Start Dataset records

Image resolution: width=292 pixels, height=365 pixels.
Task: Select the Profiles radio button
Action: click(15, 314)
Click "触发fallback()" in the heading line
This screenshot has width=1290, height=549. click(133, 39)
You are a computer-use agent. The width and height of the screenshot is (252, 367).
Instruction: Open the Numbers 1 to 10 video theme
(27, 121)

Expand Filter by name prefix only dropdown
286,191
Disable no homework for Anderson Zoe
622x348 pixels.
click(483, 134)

End Dataset records
Start Dataset records

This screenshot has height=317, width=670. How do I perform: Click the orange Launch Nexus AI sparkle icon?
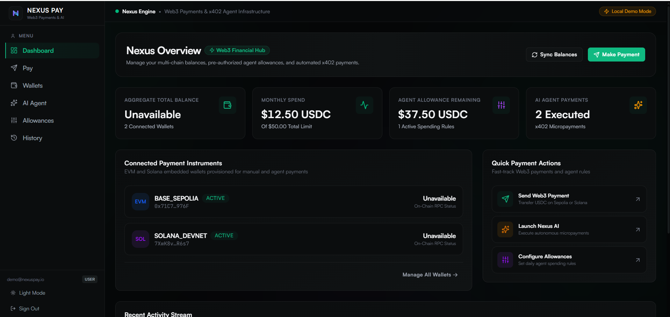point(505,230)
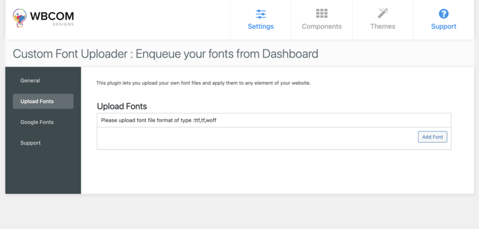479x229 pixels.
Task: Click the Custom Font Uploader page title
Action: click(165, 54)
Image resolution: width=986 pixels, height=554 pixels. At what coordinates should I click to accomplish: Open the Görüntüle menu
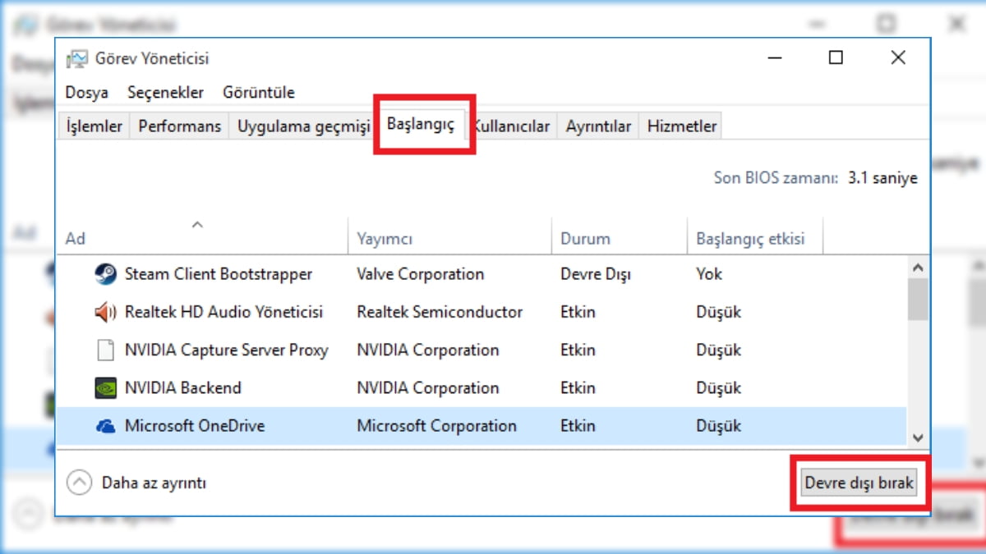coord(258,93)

End Dataset records
Start Dataset records

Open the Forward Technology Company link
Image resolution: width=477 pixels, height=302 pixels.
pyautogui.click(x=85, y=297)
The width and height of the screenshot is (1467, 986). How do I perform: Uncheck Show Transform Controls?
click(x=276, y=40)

End Dataset records

**Written instruction**
Retype every line from the one containing "You are a computer-use" down to the one containing "click(483, 134)", with both of those lines included.

**Exercise response**
You are a computer-use agent. The width and height of the screenshot is (252, 367).
Instruction: Open the Numbers 1 to 10 video theme
(27, 121)

Expand Filter by name prefix only dropdown
286,191
Disable no homework for Anderson Zoe
622x348 pixels.
click(483, 134)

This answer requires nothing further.